Obama Deficit Plan Wins The Approval Of The Bond Market

NEW YORK (By Emily Flitter) - It lacked details, and quickly drew a crowd of critics across Capitol Hill, but President Barack Obama's $4 trillion deficit cutting plan won over a notoriously skeptical bond market -- at least for now.
Prices on U.S. government debt rose when news of Obama's plan trickled into the market before his speech on

Wednesday afternoon as traders applauded the size of his deficit reduction package.
Traders said the president picked an ambitious goal that, if pursued, would require the government to sell fewer bonds in the future and keep the nation in good standing with creditors.

"It's a positive for bonds because it helps to preserve the triple-A credit rating of the United States," said Tom Simons, money market economist at Jefferies & Co in New York.

Obama proposed cutting ballooning U.S. budget deficits by $4 trillion over 12 years and curbing deficits to 2.5 percent of gross domestic product in 2015 and 2 percent toward the end of the decade from the current 9.8 percent projected for 2011.

His plan would include ending Bush-era tax rates for the wealthiest Americans. He would also seek $770 billion in cuts to non-security discretionary spending by 2023, and savings of $480 billion from the Medicare and Medicaid health programs by 2023 and at least $1 trillion more by 2033.

Benchmark 10-year Treasury notes gained 8/32 in price, with the 10-year yield falling to 3.46 percent from 3.50 percent at the previous day's close.

MANAGING EXPECTATIONS

The plan also came amid low expectations that Obama and lawmakers from both parties could overcome the politically charged environment surrounding budget negotiations.

Republican leaders in the House of Representatives and the Senate have said they expect to continue budget talks past May 16, the date on which the U.S. will reach its debt issuance ceiling.
They said negotiations could stretch to July, when the possibility of a U.S. default on debt becomes real.
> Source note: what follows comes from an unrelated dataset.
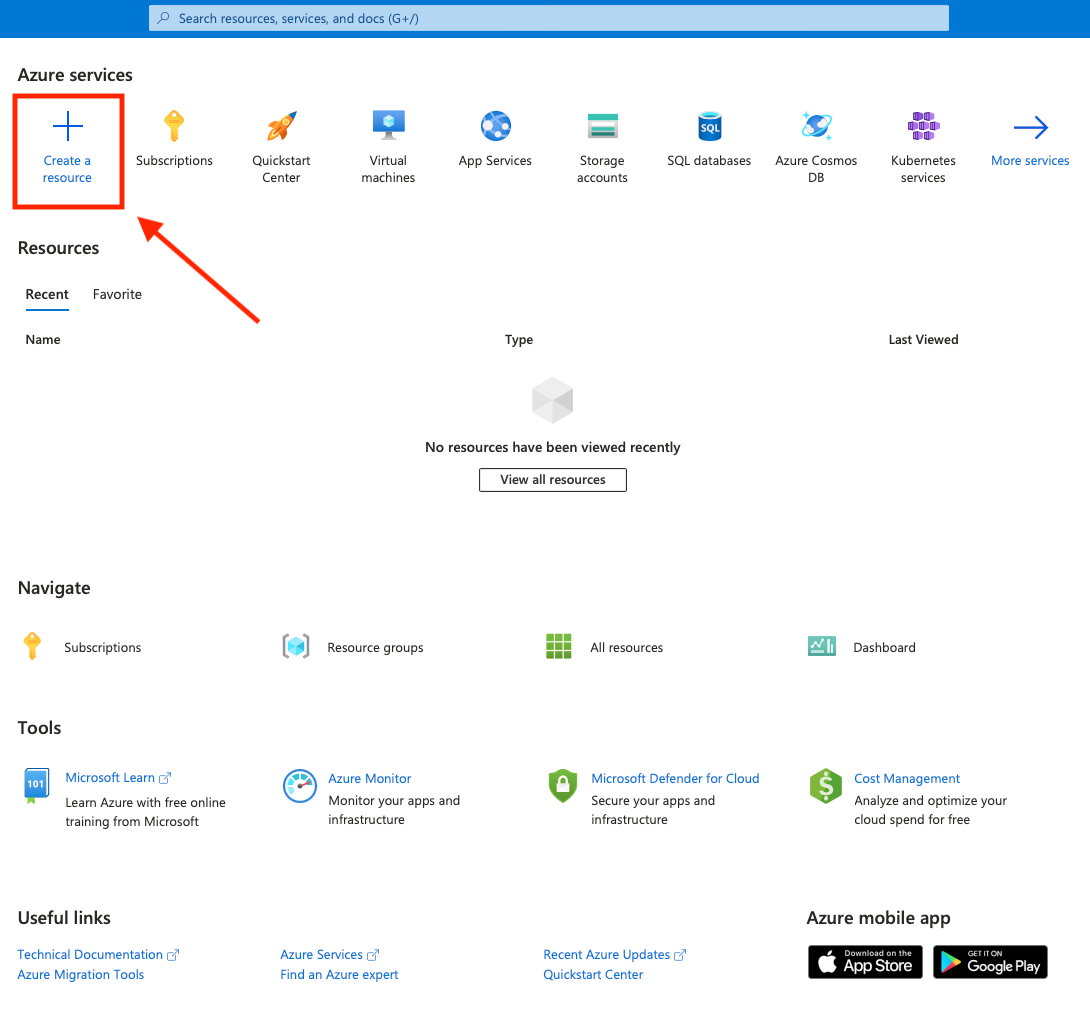Open the Azure Monitor link
Viewport: 1090px width, 1016px height.
tap(370, 778)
"The bond market has priced in the worst," said Michael Cheah, senior portfolio manager at SunAmerica Asset Management in Jersey City, New Jersey. "Any positive surprise will result in buying because the bond market has given up on Congress."

The scale of the problem is enormous.

The non-partisan Congressional Budget Office projects that if current laws remain unchanged, the federal budget will show a deficit of close to $1.5 trillion, or 9.8 percent of GDP in 2011, with $10.43 trillion in publicly held debt outstanding at the end of the year.

This is significantly higher than deficit levels before the start of the financial crisis, which hovered in a range of 3 to 5 percent between 2002 and 2008. In 2009 the deficit was 11 percent of GDP and in 2010 it was 9.4 percent.

To be sure, Obama's plan to reduce the deficit is still short on details and any solution will have to navigate its way through a divided Congress.

"This offers the financial markets the tantalizing prospect of the long dreamed-of Grand Compromise that would obviously be good for all dollar-denominated assets," said Cary Leahey, senior economist and managing director at Decision Economics in New York.

"However, the devil is in the details and the details have to be dealt with, starting today."